Today, Scotland’s Court of Session ruled that the UK Government’s veto of the Gender Recognition Reform (Scotland) Bill earlier this year was in fact lawful. In doing so, it rejected every argument put forward by the Scottish Government for its controversial legislation, which would have drastically altered the process by which someone can change their legal sex.
Overall, Holyrood argued that the UK Government’s use of Section 35 (blocking Royal Assent to the Bill) was an impermissible encroachment upon the separation of powers and an attack on the devolution settlement struck by the Scotland Act. The Court rejected this, noting that “far from being an impermissible intrusion upon the constitutional settlement, Section 35 is an intrinsic part of it.”
More specifically, the Scottish Government argued that the motivation for the Order made by Secretary of State for Scotland Alister Jack was political in nature: Scotland’s gender reforms would not adversely affect British equality law. The Court rejected this claim, noting that there was no evidence provided to support it.
The Scottish Government argued that the amendments proposed by the Bill only affect those who can obtain a Gender Recognition Certificate, but do not change how the document works in practice. For that reason, it argued that there would be no modification to the operation of the Equality Act.
This was swiftly dismissed by the Court, with judge Lady Haldane noting that “[s]ince the whole purpose behind the Bill is to widen the category of those who may apply […] it cannot be asserted that the meaning overall of [the term sex in the Equality Act] has not changed, looked at objectively.”
Once it was established that the GRR Bill would modify the operation of the Equality Act, the Court then had to ask whether Jack had reasonable grounds to conclude that this would produce adverse effects on the Act’s application.
Here, Holyrood argued that the Court should engage in extensive scrutiny because the UK Government was in breach of the devolution settlement and was motivated by a policy disagreement, not concern for negative effects. Again, the Court rejected this contention as baseless. Jack had a degree of discretion to use the Section 35 power, if he met the legal tests set out in the Scotland Act: “Section 35 does not […] impact on the separation of powers or other fundamental constitutional principles. Rather, it is itself part of the constitutional framework.” That constitutional and political backdrop must be accounted for when assessing the lawfulness of the use of the power.

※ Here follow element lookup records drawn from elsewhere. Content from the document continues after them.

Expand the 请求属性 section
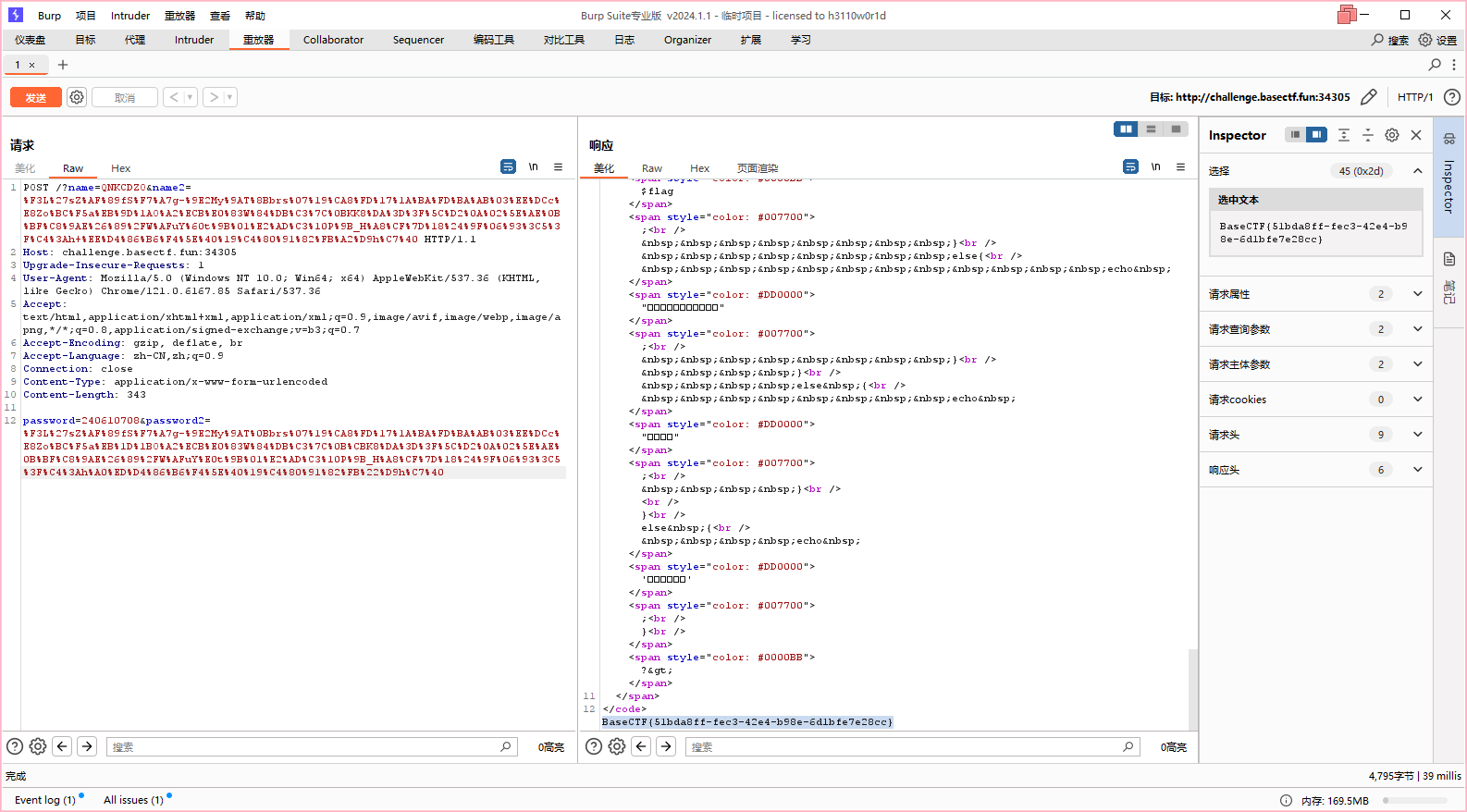Viewport: 1467px width, 812px height. click(x=1417, y=294)
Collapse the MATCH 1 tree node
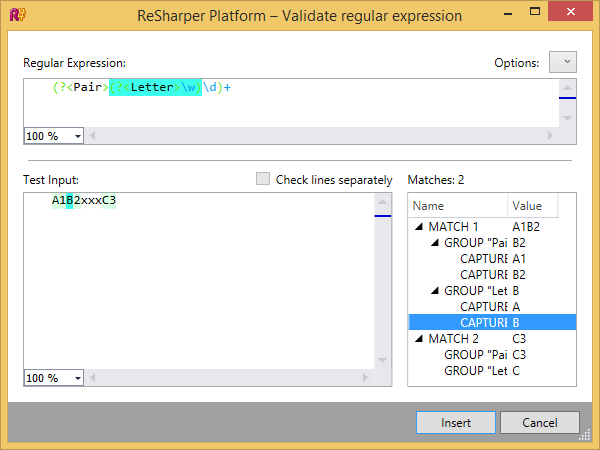Screen dimensions: 600x450 tap(419, 227)
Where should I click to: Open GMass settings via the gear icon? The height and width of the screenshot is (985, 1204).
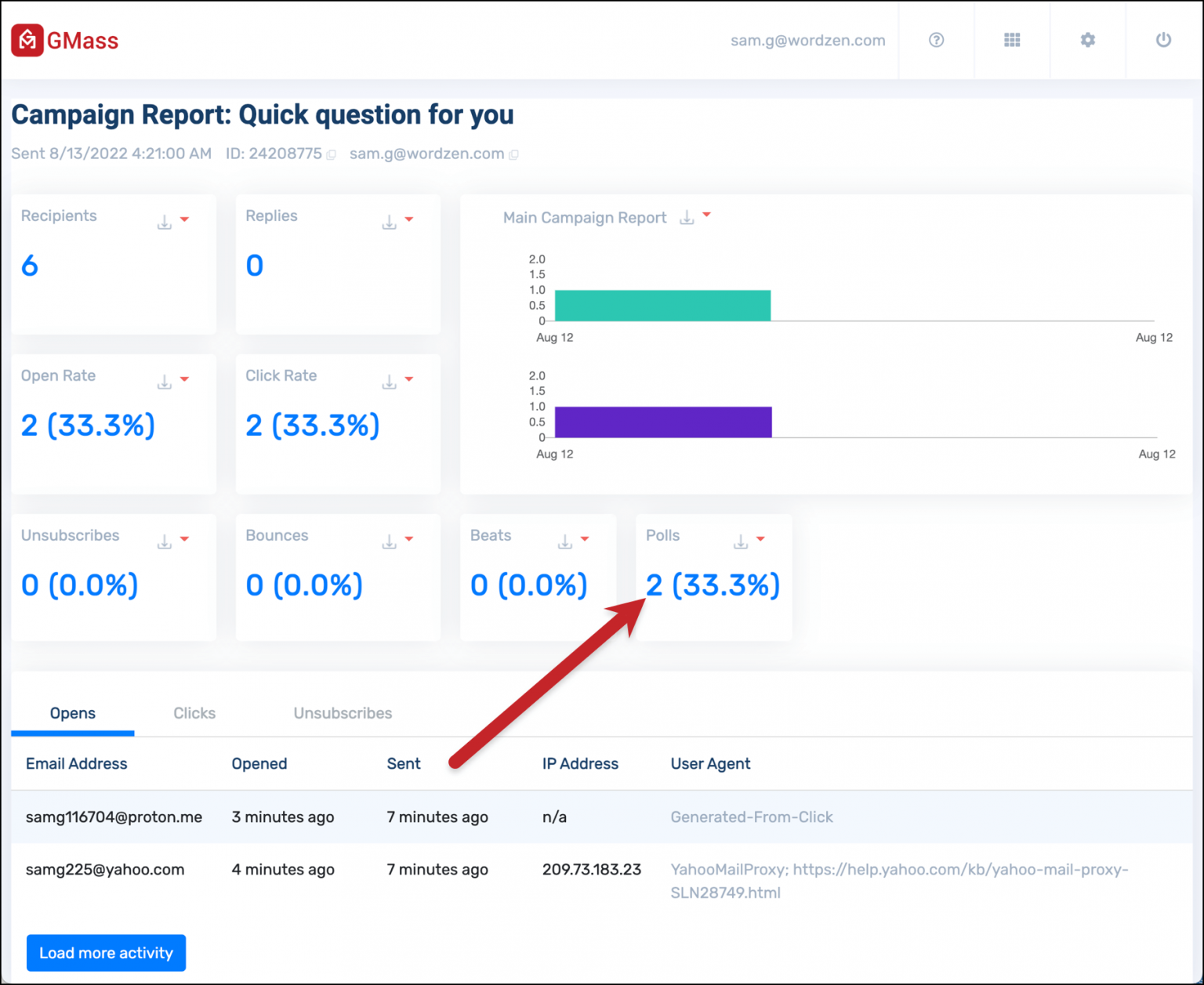click(x=1087, y=40)
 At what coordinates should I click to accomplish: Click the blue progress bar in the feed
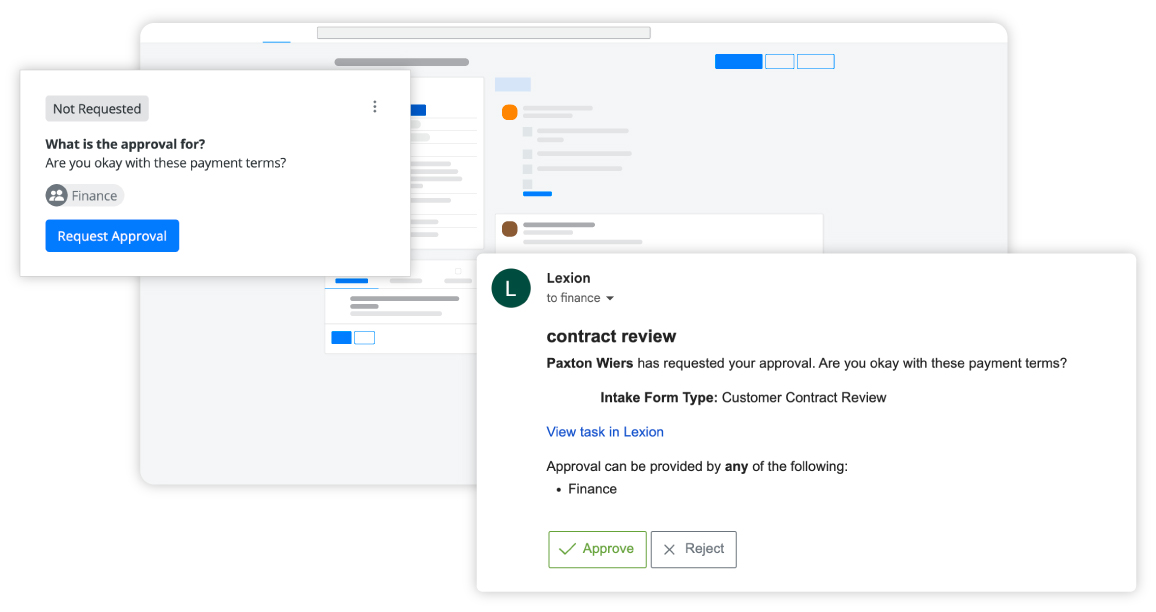[x=537, y=194]
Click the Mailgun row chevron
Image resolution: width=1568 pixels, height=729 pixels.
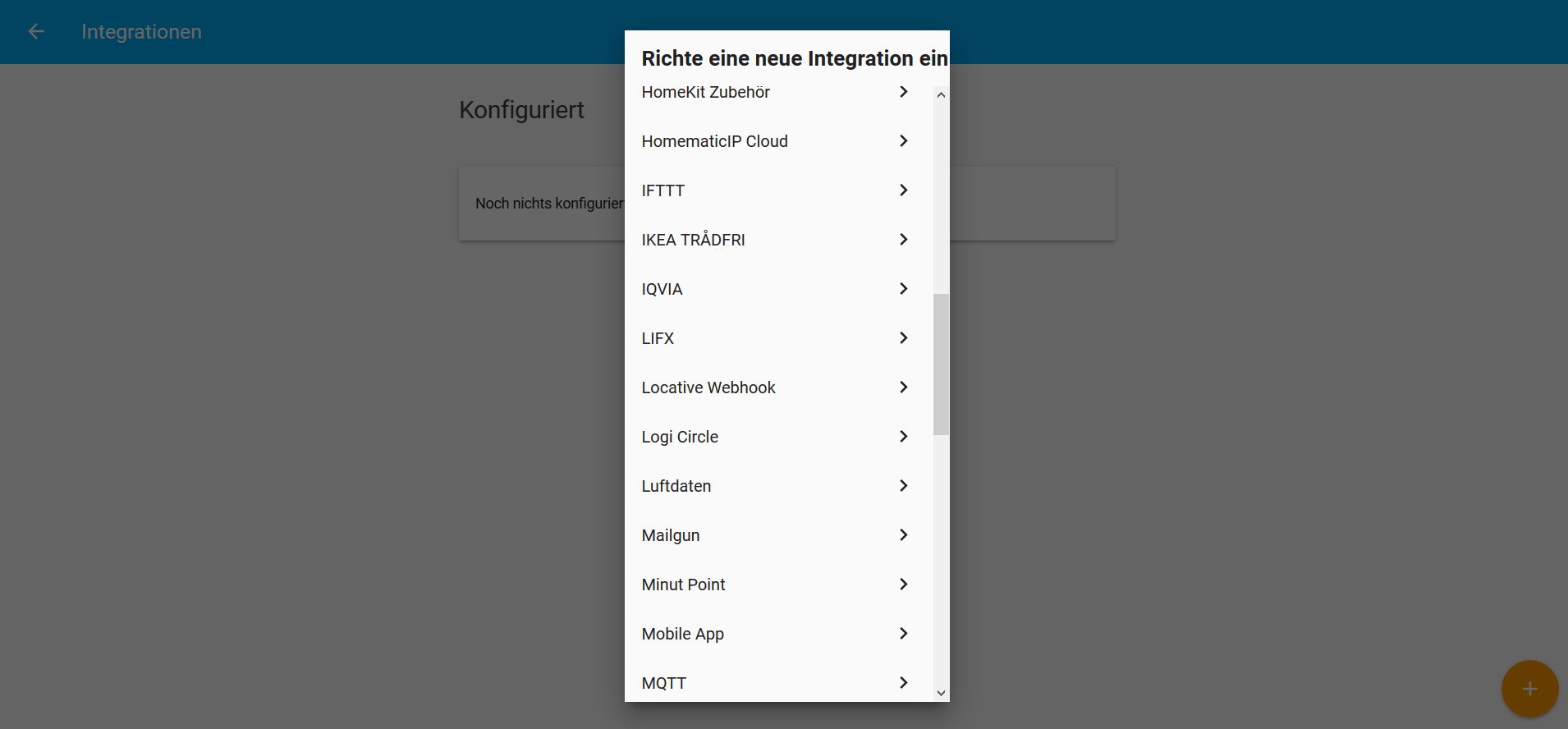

Finally, the Scottish Government argued that it was unreasonable for Jack to conclude that the GRR Bill would adversely affect the operation of the Equality Act by introducing self-ID. It suggested that the Scotland Minister did not adequately familiarise himself with the relevant facts and material before making the Order. The Court rejected this claim, too, noting that Jack had ample material before him and the Holyrood argument that this could not be trusted because it was compiled by Westminster’s Equality Hub was baseless.
The Scottish Government argued that the risk of fraudulent applications was an irrelevant consideration. This was also rejected, on the grounds that it would have been reasonable and lawful for the Secretary of State to consider when deciding whether to block the Bill or not.
The fundamental question the Court had to ask at this point was whether Jack acted reasonably: it concluded that that he had. Other decision-makers may have come to a different conclusion, but that does not render his decision unlawful.
Overall, this was a resounding defeat for the Scottish Government. What’s more, it was a vindication of the concerns that have been raised by feminist organisations for years and which have been, until recently, shamefully ignored.